Skip every image and restate the data word for word.

--- START ---

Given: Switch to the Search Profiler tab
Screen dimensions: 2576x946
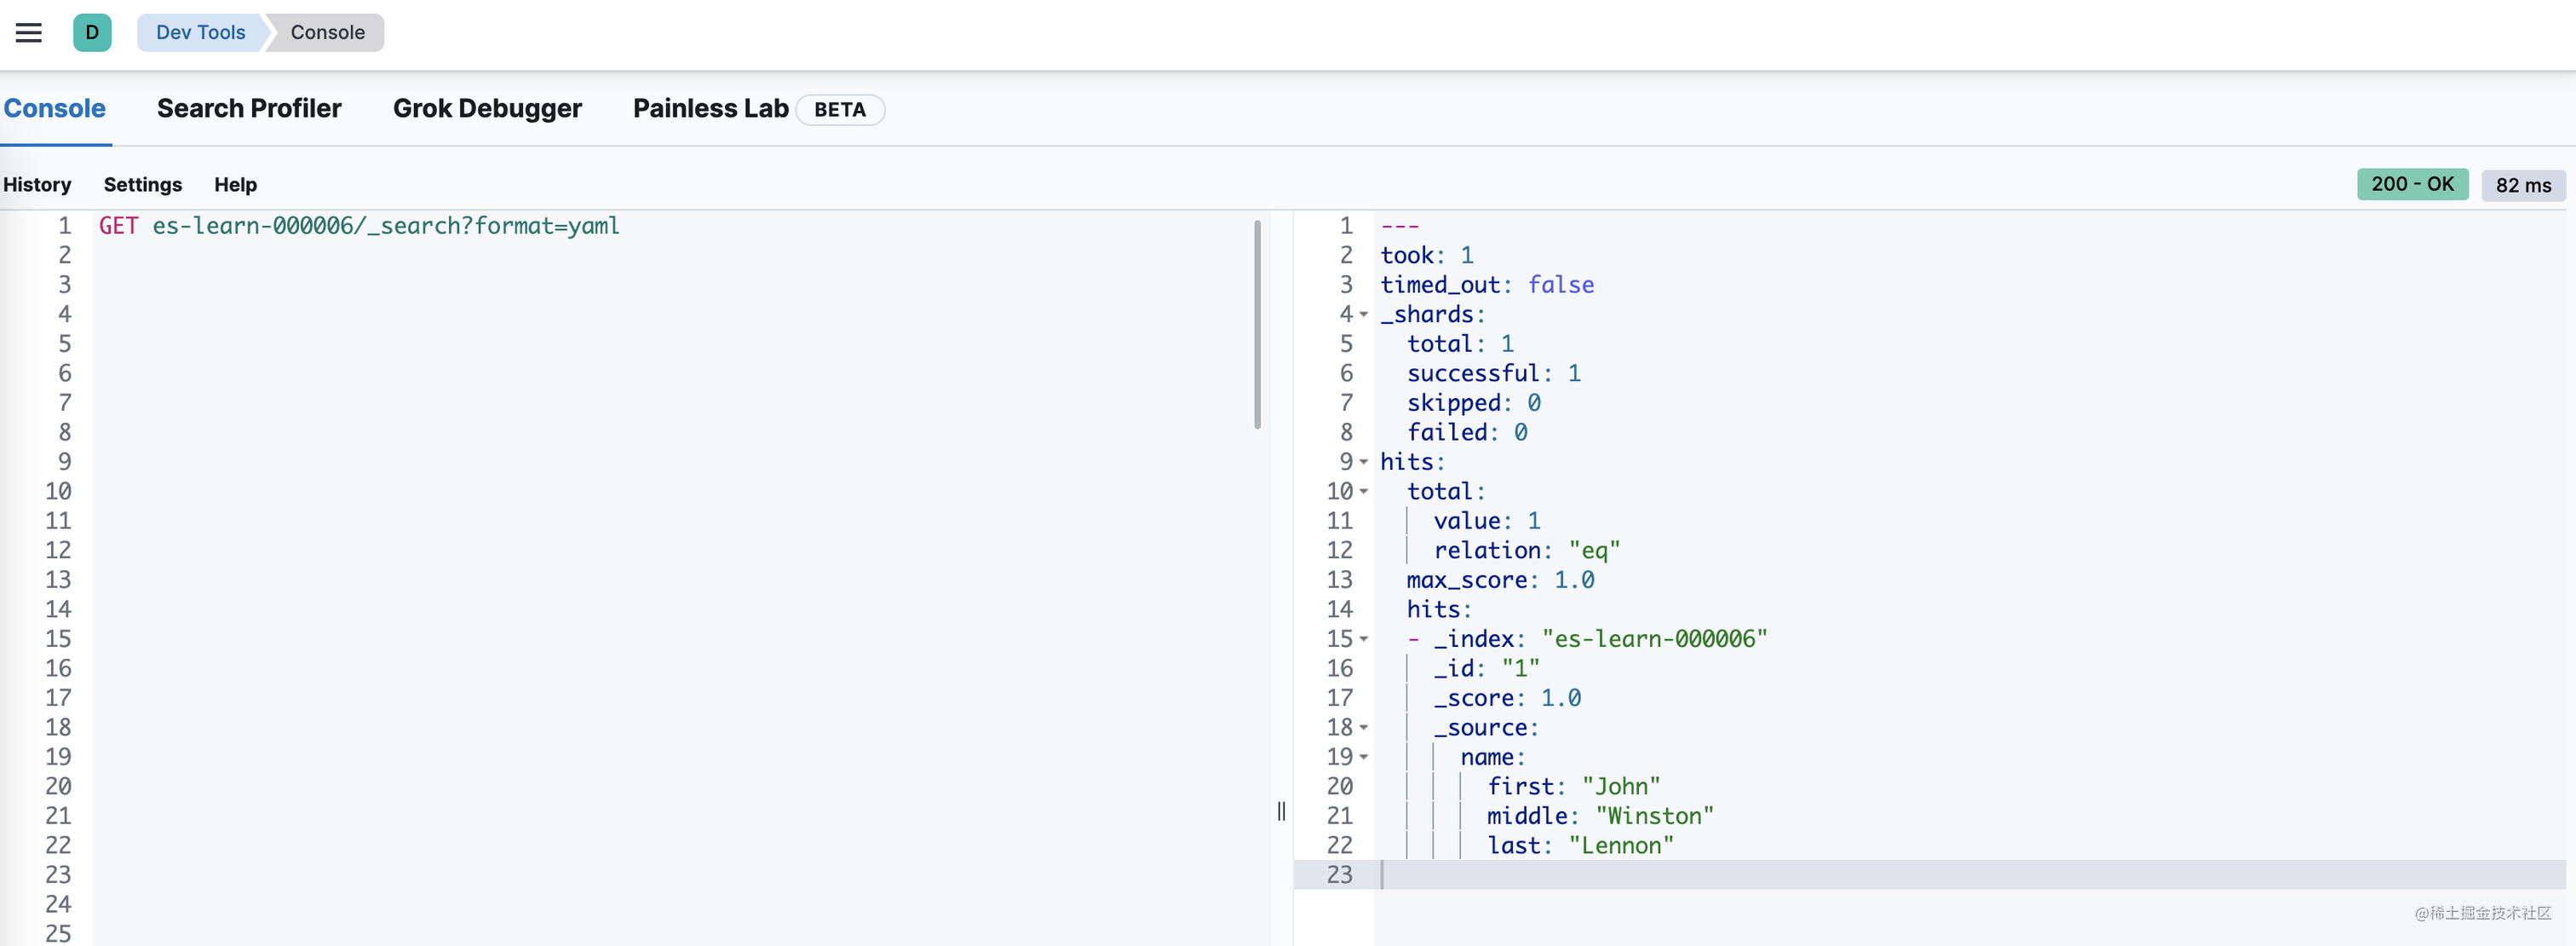Looking at the screenshot, I should (x=249, y=109).
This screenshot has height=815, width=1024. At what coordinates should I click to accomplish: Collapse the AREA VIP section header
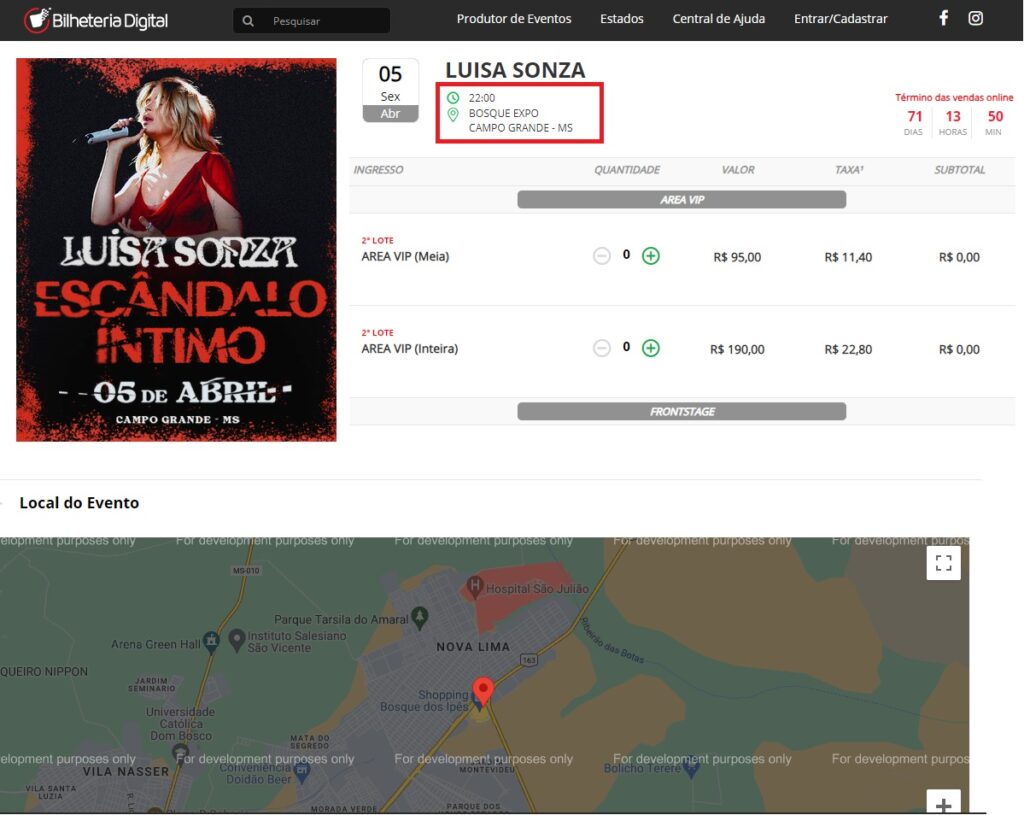[681, 200]
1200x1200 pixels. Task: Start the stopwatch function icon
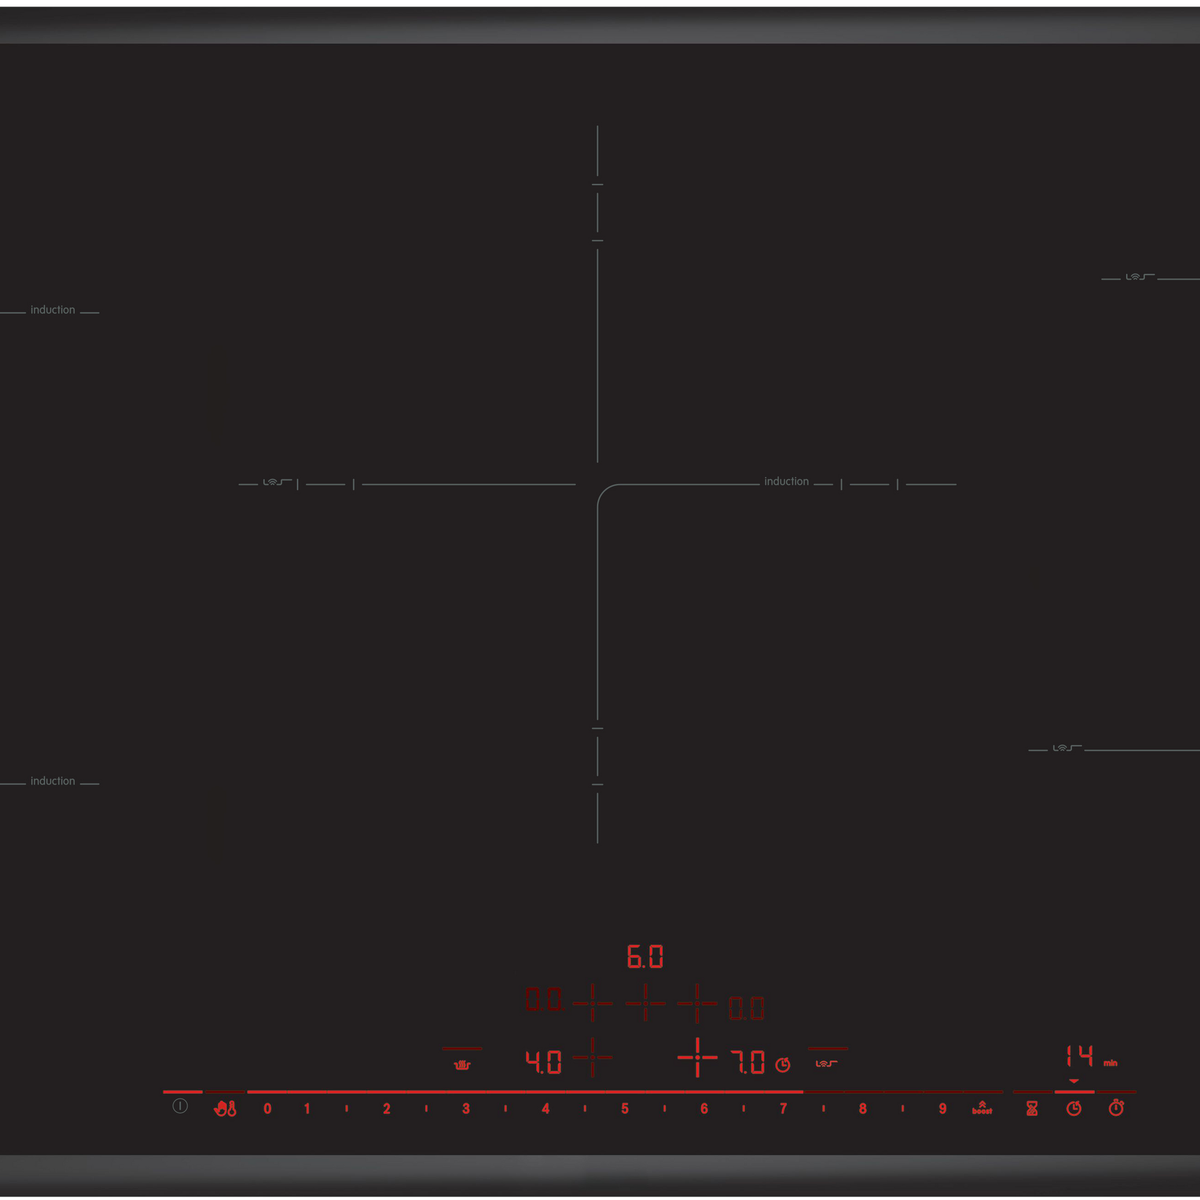coord(1116,1108)
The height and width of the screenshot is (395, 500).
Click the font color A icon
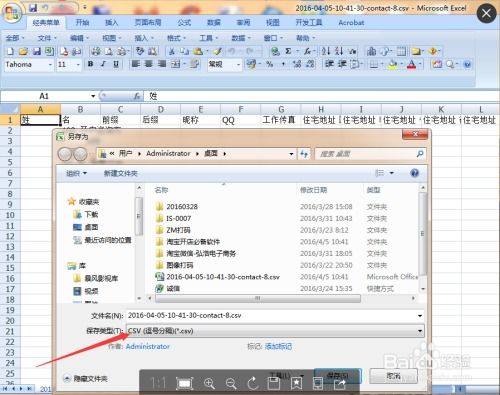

--- END ---

• Solution to the problem:
Given: Switch to the Search Profiler tab
Screen dimensions: 2576x946
Looking at the screenshot, I should (x=249, y=109).
This screenshot has height=815, width=1024. At what coordinates should I click to accomplish: Collapse the AREA VIP section header
[681, 200]
1200x1200 pixels. Task: Start the stopwatch function icon
coord(1116,1108)
The height and width of the screenshot is (395, 500).
Click the font color A icon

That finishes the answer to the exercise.